Python-like slicing and handling UTF-8 strings as a bonus
monarch_dodra
monarchdodra at gmail.com
Sun Dec 30 01:49:10 PST 2012
On Sunday, 30 December 2012 at 00:02:17 UTC, FG wrote:
> On 2012-12-30 00:03, Peter Alexander wrote:
>> On Saturday, 29 December 2012 at 22:25:35 UTC, FG wrote:
>>> Forgive me if such a function already exists -- I couldn't
>>> find it.
>>
>> std.range have drop and take, which work on code points, not
>> code units. They
>> also handle over-dropping or over-taking gracefully. For
>> example:
>>
>> string s = "okrągły stół";
>> writeln(s.drop(8).take(3)); // "stó"
>> writeln(s.drop(8).take(100)); // "stół"

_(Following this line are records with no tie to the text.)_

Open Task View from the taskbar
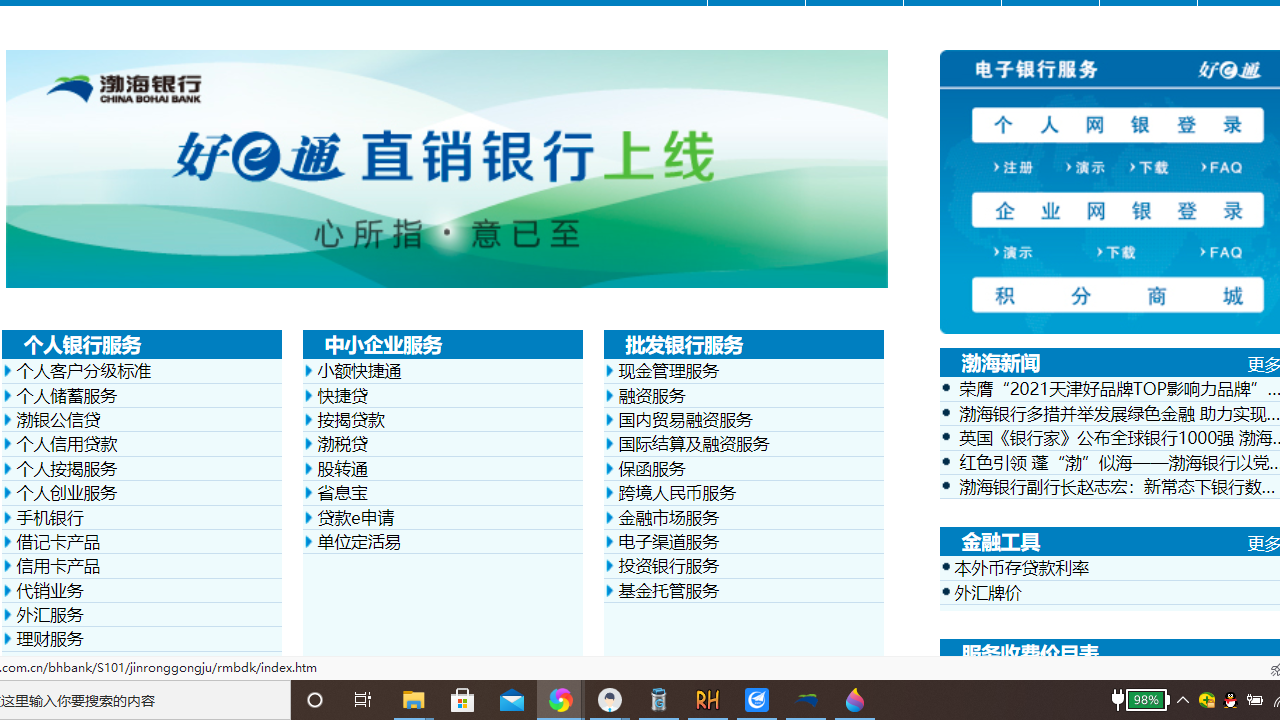 (x=362, y=700)
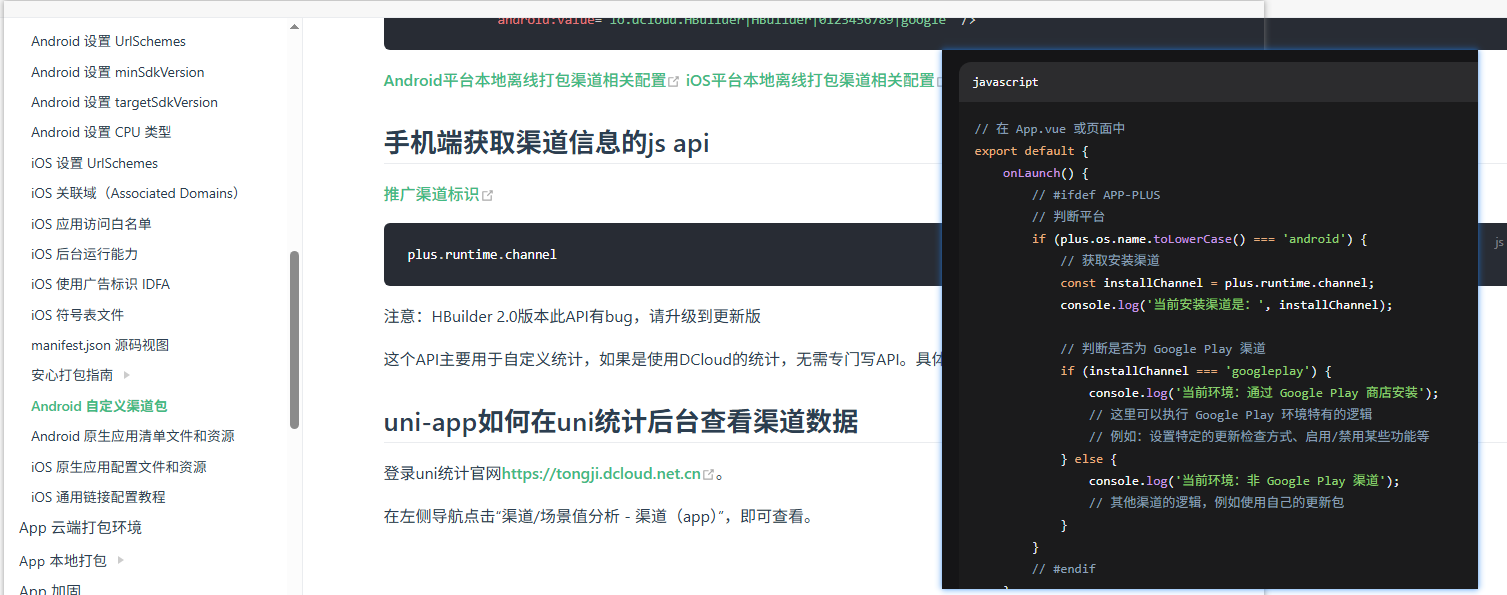Expand the App 本地打包 section arrow
Image resolution: width=1507 pixels, height=595 pixels.
click(121, 560)
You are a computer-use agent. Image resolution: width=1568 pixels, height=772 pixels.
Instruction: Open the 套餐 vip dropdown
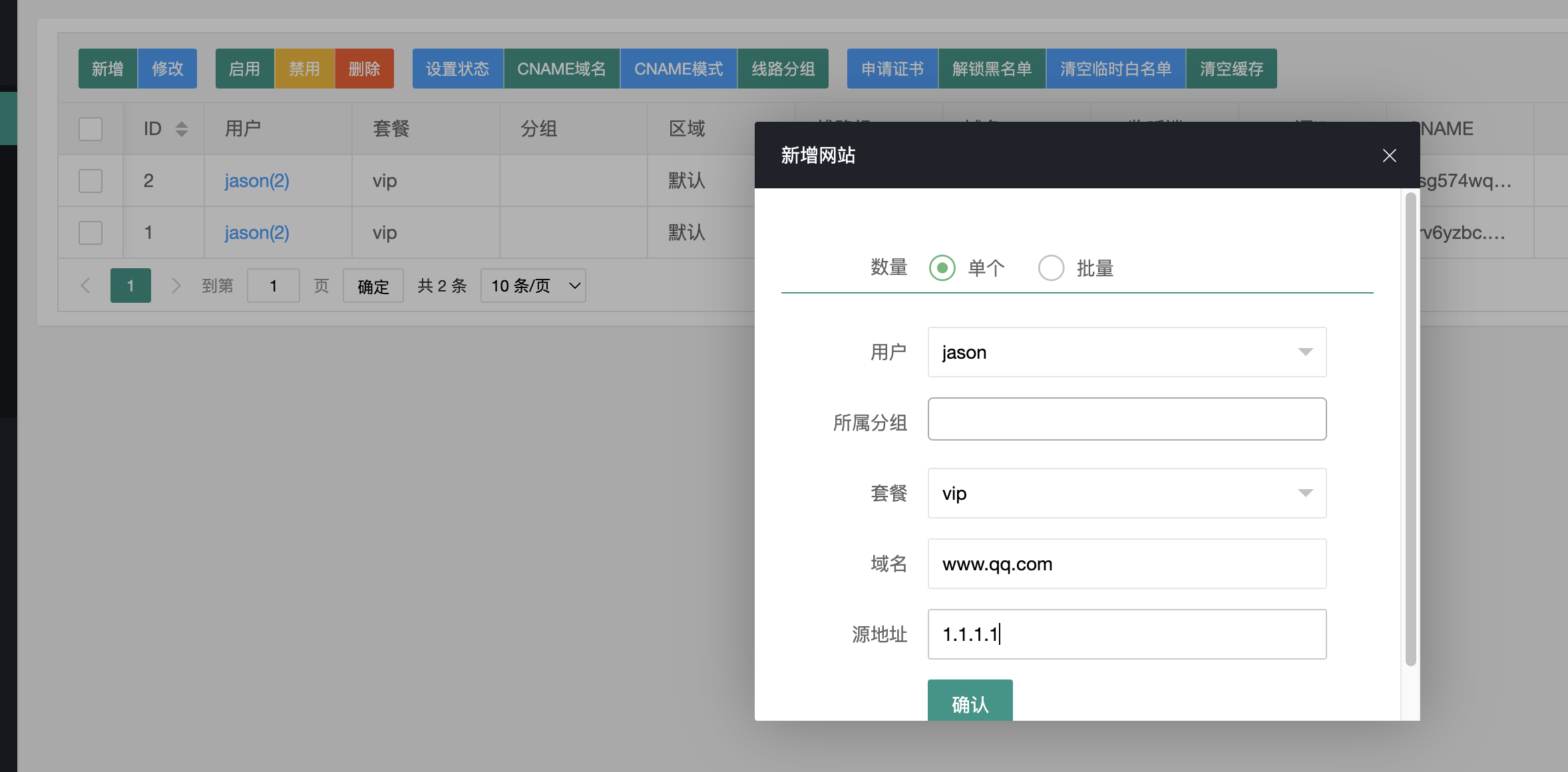click(x=1126, y=493)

>> writeln(s.drop(100).take(100)); // ""
>>
>
> Ah, so this is the way of doing it. Thanks.
>
>
>> It doesn't support negative indexing.
>
> At least dropping off the back is also possible s[2..$-5]:
>
> writeln(s.retro.drop(5).retro.drop(2)); // "rągły"
>
> (or with dropBack, without retro, if available)
dropBack is available IFF retro is available. (AFAIK)

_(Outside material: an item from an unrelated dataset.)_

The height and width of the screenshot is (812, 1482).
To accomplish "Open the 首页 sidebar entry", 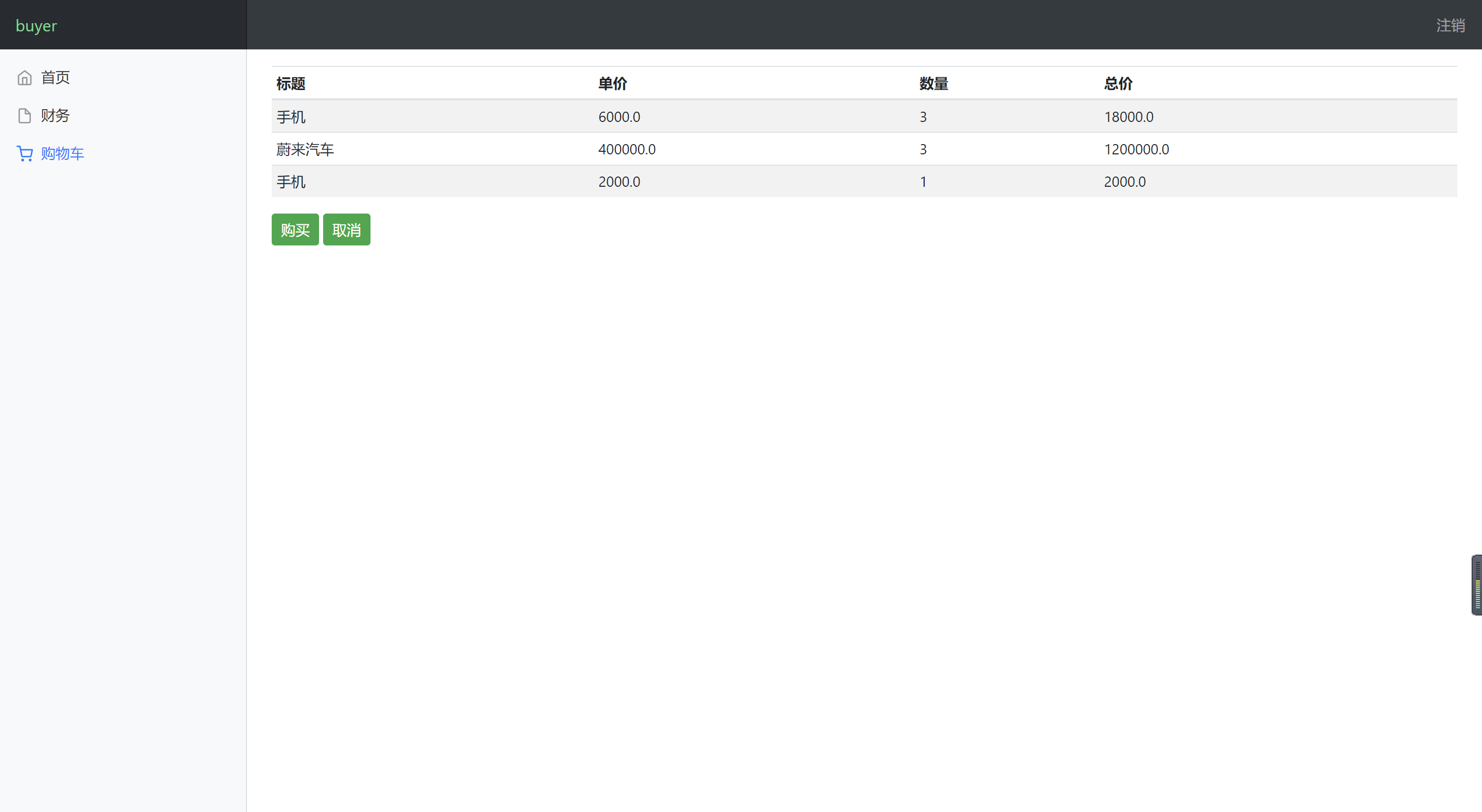I will (x=55, y=77).
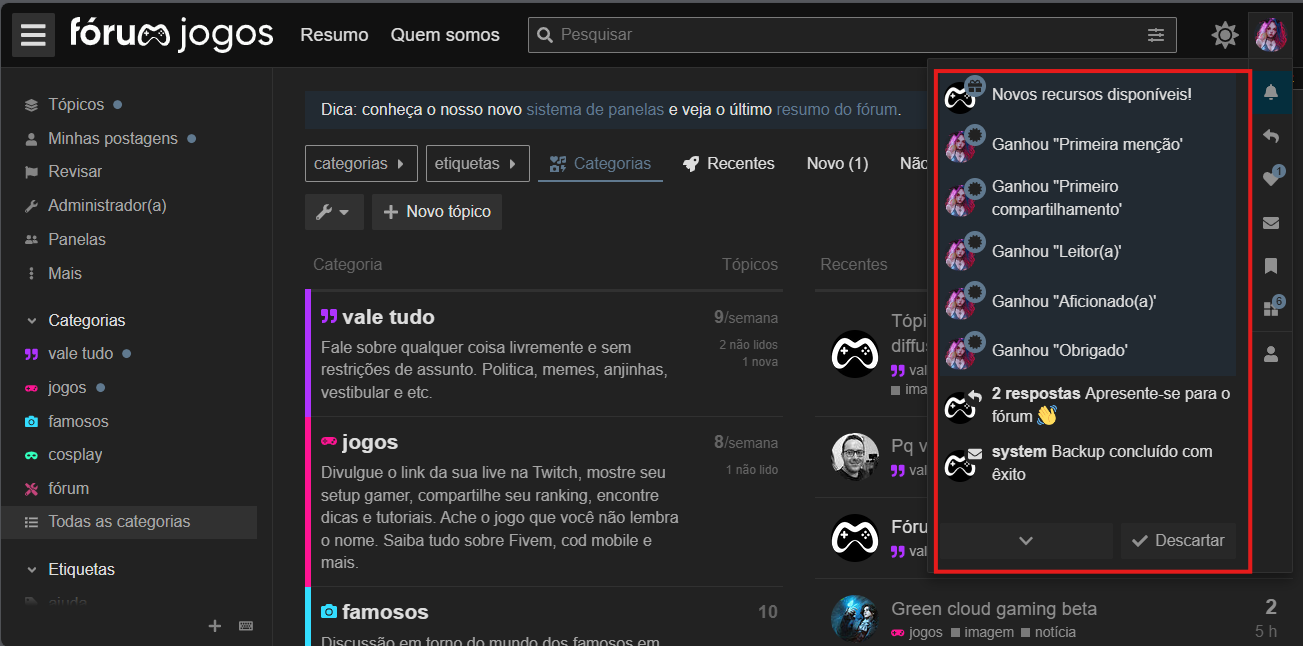The height and width of the screenshot is (646, 1303).
Task: Open the bookmarks tab icon
Action: click(x=1271, y=266)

> I have no idea how to do s[$-4..$-2] though.
But as a general rule, making a range out of the first (or last)
elements of a non RA range is a limitation of how ranges can
"only shrink". strings are a special case of non-RA,
non-sliceable range you can index and slice...
Anyways, you can always get creative with length:
//----
s = "hello world";
s[s.dropBack(4).length .. s.dropBack(2).length];
//----
In this particular example, it is a bit suboptimal, but quite
frankly, I'd assume readability trumps performance for this kind
of code (and is what I'd use in my end code).
One last thing: keep in mind "drop/take" are linear operations.
If you are handling unicode, then everything is linear anyways,
so I'm not saying these functions are slow or anything, just
don't forget they aren't the o(1) functions you'd get with ASCII.